**EXCERPTED PASSAGE:**

Choose YOU, First. Always.

If the pandemic put anything into perspective it is that life can be going at a 100 MPH but at any moment life can put you right on your arse. Many of us were forced to reflect & re-prioritize our goals and the things most important to us.

Prior to the need to isolate- we often put our families, our self-care & individual goals to the side for the sake of our employers, careers &/or ambitious long- terms goals that kept us from being present in the moment. We attached our self worth to our titles, our employers, our bank accounts or the various things people have said to invalidate us.

Being forced to slow down & sit still has given us the ability to pay attention to what really matters. It resonates with us now that there’s so much more to life than titles & the superficial things that kept us motivated & inspired before. We understand now that once our life is over the only thing left behind is how we have made people feel. What will be left is solely that memories people have built with us.

So today —

I boldly state the obvious —

Eff anything that limits you from being who you are supposed to be for you, for your family & your loved ones. That job will replace you, that ex will continue to hinder you & that toxic friendship will limit you. Though the time has been put in, it doesn’t mean you need to keep sowing the seed.

Plant elsewhere.

Stay where you are wanted. Stay where the vibe is alive. Stay where there is joy & comfort. Find peace & sit in it. Prioritize the things that matter to your soul first. All the other stuff will come. As we enter the time of gratitude, be grateful & give yourself grace. Anything not aligned with your soul is not for you, regardless of how good it feels. Keep focused.

Learn YOU.

Most of us have a basic expectation of what we desire in a relationship – support, understanding, encouragement, companionship, marriage, happiness, peace (the list continues). However, despite those expectations we fall short when receiving it because we know very little on how to apply & provide it to ourselves, how to recognize it when we have it &/or how to sit tight until we receive it.

Unfortunately, we settle.

& we settle often.

However, understand that it becomes increasingly more difficult to obtain what we desire romantically if we keep giving ourselves the short end of the stick. We need to stop settling for relationships not suitable for us, establish our hard nos; while learning, establishing & sticking to our boundaries. Learning how to love ourselves first & foremost before striving to love anyone else is the best gift we can possibly give ourselves.

Once we master this, we will be equipped to teach others the way best way to love us. But until we do, we can’t possibly
provide the vision of what loving us looks like because the foot work to get there is missing.

Taking the time to love ourselves first & to learn who we are in & out of a relationship; allows us to make full & whole decisions when deciding who is worthy of what we have to offer.

We are done with one sided, unfulfilling, uneventful, experience-less relationships.

Today we declare to stop being part of the reason we do not receive what we deserve. Today, we begin taking the time to love & care for ourselves first without conditions while setting the standards for who and what we deserve. When we learn to love US first & truly; we walk in our our authority & establish standards for those that may pursue us.

We stop settling. We stop turning a blind eye & most importantly we stop skipping the healing process. We need it. After every heartbreak, after every encounter, after every experience we owe it to ourselves to heal & learn ourselves again.

Any time we put into ourselves is time well invested. We are our best investment.

**DATASET CONTENT:**
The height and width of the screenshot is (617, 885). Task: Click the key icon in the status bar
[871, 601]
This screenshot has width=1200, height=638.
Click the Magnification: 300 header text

**GOAL OF THE EXERCISE:** Reproduce the passage of the essay on self-love from "Prior to the" to "built with us.", inclusive. The listing is separate material with no connection to the essay.

**EXPECTED OUTPUT:**
Prior to the need to isolate- we often put our families, our self-care & individual goals to the side for the sake of our employers, careers &/or ambitious long- terms goals that kept us from being present in the moment. We attached our self worth to our titles, our employers, our bank accounts or the various things people have said to invalidate us.

Being forced to slow down & sit still has given us the ability to pay attention to what really matters. It resonates with us now that there’s so much more to life than titles & the superficial things that kept us motivated & inspired before. We understand now that once our life is over the only thing left behind is how we have made people feel. What will be left is solely that memories people have built with us.